REQUIRED WORK - Rewrite the NAT forum thread starting at "You cannot use" and ending at "trying such configuration?", with "interest" in place of "curiosity".

SOURCE PASSAGE -
****

03-11-2010 08:41 PM - edited 03-11-2019 10:20 AM
I have a mail server which I am doing inbound NAT translation on. I translate the public IP of the mailserver to the private IP of the mailserver. I am doingf this using static NAT rules. I am trying to figure out a way to do some kind of policy NAT where I keep the same public address of the mailserver but translate it differently based on what the requesting source IP is. The rule would be something like this:
For connections going to IP 10.10.10.10(mail server public IP) from source IP 12.12.12.12, translate the address to 192.168.0.10
For connections going to IP 10.10.10.10(mail server public IP) from all other source IPs, translate the address to 192.168.0.12
Does anyone know of a way to do this with the PIX 515E? This seems like it should be possible but I cannot see exactly how.
As always thanks for the help here.
03-12-2010 08:03 AM
Hi,
Let's say that the idea that you have for your mail server is something like this (asuming 10.10.10.10 is your public IP for the server):
access-list TEST1 permit ip host 12.12.12.12 host 10.10.10.10
access-list TEST2 permit ip any host 10.10.10.10
static (in,out) 10.10.10.10 access-list TEST1
static (in,out) 10.10.10.10 access-list TEST2
This is not going to work, because you will get an overlapping error on the static statements for the same global address.
You cannot use dynamic Policy NAT (using nat and global), because you need to provide access to the server on a highest security interface.
From what I see, there's no way to accomplish this.
Just out of a curiosity, why are you trying such configuration?
Federico.

****

DATASET EXCERPTS -
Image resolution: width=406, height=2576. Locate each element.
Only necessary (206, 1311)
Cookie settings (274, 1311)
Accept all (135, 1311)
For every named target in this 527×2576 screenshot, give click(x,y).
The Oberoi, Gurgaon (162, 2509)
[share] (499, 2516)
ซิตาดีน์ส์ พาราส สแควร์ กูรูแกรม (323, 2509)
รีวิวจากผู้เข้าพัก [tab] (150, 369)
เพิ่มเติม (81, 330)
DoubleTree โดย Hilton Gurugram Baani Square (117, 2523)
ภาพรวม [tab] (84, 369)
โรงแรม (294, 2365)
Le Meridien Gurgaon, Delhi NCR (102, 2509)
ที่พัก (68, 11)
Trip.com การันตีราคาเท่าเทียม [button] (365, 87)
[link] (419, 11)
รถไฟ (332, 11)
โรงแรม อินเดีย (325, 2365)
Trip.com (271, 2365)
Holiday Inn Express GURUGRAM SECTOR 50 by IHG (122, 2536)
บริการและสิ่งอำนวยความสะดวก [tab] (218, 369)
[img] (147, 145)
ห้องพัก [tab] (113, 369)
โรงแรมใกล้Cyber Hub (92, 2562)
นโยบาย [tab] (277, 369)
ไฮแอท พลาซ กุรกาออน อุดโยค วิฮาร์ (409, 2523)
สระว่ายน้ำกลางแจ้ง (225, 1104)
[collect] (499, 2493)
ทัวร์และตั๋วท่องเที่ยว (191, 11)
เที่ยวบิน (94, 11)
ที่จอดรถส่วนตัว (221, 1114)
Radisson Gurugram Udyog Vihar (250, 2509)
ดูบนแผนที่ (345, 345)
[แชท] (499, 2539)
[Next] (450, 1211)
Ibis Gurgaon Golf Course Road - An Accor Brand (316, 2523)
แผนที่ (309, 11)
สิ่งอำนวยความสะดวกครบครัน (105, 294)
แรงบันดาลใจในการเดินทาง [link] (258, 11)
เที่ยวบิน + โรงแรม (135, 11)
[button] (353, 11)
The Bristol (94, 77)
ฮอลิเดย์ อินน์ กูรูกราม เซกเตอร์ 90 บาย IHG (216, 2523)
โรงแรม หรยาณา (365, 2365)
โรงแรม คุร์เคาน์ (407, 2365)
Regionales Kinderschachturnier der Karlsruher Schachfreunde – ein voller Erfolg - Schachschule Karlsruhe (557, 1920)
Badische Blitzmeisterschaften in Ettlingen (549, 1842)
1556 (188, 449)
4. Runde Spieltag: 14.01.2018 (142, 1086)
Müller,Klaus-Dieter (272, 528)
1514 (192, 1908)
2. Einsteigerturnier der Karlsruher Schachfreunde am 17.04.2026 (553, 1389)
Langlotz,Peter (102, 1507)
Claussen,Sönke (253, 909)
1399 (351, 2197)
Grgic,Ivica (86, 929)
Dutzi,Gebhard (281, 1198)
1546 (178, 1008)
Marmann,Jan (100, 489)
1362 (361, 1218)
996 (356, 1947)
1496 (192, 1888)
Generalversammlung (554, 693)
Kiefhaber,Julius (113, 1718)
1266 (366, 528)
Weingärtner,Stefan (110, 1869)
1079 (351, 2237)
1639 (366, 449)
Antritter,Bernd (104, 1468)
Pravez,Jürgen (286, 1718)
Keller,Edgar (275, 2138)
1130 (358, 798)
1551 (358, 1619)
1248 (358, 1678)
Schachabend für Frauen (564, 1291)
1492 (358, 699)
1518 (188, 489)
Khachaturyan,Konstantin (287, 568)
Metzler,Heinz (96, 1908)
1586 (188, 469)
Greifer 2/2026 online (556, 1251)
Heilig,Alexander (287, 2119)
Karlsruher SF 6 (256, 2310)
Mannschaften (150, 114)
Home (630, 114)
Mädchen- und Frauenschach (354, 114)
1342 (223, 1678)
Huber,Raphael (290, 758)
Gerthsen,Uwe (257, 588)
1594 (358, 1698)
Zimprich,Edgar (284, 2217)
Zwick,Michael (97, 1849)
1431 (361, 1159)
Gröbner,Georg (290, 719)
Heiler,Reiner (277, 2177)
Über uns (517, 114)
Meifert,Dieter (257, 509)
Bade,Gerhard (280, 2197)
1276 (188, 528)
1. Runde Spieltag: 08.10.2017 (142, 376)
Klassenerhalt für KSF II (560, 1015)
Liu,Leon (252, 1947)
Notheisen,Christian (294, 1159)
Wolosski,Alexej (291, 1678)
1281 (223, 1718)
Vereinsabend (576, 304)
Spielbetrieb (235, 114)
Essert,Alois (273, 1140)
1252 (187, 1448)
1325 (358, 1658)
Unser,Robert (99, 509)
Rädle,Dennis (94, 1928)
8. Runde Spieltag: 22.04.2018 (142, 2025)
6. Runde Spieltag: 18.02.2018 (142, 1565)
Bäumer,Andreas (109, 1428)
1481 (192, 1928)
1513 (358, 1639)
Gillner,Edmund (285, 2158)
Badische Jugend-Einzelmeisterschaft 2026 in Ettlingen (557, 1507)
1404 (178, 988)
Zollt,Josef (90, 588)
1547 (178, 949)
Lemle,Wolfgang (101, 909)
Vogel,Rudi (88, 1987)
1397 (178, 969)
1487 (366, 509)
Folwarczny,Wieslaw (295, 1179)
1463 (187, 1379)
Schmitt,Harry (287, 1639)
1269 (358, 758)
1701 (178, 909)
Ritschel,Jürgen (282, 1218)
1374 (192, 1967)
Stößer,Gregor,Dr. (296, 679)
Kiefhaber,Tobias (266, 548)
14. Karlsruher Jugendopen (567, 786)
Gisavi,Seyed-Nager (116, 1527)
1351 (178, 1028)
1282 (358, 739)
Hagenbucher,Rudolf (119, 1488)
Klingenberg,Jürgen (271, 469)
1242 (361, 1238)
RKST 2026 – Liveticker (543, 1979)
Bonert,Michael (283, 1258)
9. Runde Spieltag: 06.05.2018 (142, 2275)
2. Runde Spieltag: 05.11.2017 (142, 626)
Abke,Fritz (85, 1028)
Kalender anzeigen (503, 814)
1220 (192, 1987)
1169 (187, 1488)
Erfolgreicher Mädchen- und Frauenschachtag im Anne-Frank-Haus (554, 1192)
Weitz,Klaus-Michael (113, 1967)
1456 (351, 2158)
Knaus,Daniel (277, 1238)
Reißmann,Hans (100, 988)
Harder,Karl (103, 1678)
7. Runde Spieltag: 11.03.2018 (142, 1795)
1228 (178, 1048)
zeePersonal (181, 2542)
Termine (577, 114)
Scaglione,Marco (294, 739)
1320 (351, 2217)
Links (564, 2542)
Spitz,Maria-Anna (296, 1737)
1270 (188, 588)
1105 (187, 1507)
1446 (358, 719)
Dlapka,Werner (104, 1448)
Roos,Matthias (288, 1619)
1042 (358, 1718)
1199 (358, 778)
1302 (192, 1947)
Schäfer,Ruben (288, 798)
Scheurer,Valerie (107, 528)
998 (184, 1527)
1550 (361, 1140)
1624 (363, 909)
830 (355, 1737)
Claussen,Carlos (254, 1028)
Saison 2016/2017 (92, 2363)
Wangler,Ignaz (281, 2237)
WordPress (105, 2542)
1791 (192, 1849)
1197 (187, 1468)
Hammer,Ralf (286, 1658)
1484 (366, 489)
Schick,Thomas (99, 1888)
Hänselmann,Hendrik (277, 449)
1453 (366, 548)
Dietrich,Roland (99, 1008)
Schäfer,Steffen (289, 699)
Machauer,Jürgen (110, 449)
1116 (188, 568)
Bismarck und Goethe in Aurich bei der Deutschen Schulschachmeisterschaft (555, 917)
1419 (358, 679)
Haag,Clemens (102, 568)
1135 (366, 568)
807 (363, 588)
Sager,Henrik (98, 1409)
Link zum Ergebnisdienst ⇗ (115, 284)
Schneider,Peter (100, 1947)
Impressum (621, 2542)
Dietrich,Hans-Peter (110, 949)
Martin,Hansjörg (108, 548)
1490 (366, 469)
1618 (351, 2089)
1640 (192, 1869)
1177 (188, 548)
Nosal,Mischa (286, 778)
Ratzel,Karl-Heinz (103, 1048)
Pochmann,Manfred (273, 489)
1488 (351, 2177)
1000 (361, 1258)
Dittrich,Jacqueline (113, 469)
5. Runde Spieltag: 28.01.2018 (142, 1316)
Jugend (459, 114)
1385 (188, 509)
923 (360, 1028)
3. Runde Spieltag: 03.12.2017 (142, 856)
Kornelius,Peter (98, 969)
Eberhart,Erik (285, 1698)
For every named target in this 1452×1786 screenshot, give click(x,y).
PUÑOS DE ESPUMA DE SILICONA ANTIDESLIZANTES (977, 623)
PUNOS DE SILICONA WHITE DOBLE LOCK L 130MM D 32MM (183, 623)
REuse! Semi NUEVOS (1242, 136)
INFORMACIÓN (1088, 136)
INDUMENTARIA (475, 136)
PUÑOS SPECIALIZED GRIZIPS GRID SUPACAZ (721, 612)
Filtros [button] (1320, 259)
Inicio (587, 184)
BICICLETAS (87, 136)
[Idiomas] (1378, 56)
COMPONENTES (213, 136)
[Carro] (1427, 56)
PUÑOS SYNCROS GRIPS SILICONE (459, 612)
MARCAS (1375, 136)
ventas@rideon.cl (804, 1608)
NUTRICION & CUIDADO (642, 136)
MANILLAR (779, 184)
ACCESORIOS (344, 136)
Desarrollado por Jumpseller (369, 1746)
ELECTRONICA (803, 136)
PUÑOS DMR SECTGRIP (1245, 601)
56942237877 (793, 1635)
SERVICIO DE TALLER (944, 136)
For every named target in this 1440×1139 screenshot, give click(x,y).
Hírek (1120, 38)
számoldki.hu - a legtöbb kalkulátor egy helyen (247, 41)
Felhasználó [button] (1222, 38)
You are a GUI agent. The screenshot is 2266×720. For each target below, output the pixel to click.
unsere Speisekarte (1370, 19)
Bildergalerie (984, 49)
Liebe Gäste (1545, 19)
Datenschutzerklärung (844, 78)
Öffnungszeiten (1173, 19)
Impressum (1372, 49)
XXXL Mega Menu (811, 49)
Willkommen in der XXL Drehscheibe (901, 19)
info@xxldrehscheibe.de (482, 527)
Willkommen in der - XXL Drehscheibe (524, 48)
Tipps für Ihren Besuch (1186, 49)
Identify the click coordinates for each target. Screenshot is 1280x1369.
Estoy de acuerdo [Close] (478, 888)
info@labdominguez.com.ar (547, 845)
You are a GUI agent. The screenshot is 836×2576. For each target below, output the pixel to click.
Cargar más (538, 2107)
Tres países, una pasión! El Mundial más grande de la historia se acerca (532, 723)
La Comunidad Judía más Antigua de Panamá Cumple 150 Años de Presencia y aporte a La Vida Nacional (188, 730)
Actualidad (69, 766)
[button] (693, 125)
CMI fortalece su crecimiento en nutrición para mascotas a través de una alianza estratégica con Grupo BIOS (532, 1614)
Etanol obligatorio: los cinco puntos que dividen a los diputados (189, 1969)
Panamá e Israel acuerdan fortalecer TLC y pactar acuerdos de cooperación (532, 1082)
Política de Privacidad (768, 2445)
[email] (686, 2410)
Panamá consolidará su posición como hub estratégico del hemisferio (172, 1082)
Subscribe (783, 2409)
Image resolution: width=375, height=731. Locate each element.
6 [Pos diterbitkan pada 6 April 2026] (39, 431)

****

ANSWER -
You cannot use dynamic Policy NAT (using nat and global), because you need to provide access to the server on a highest security interface.
From what I see, there's no way to accomplish this.
Just out of a interest, why are you trying such configuration?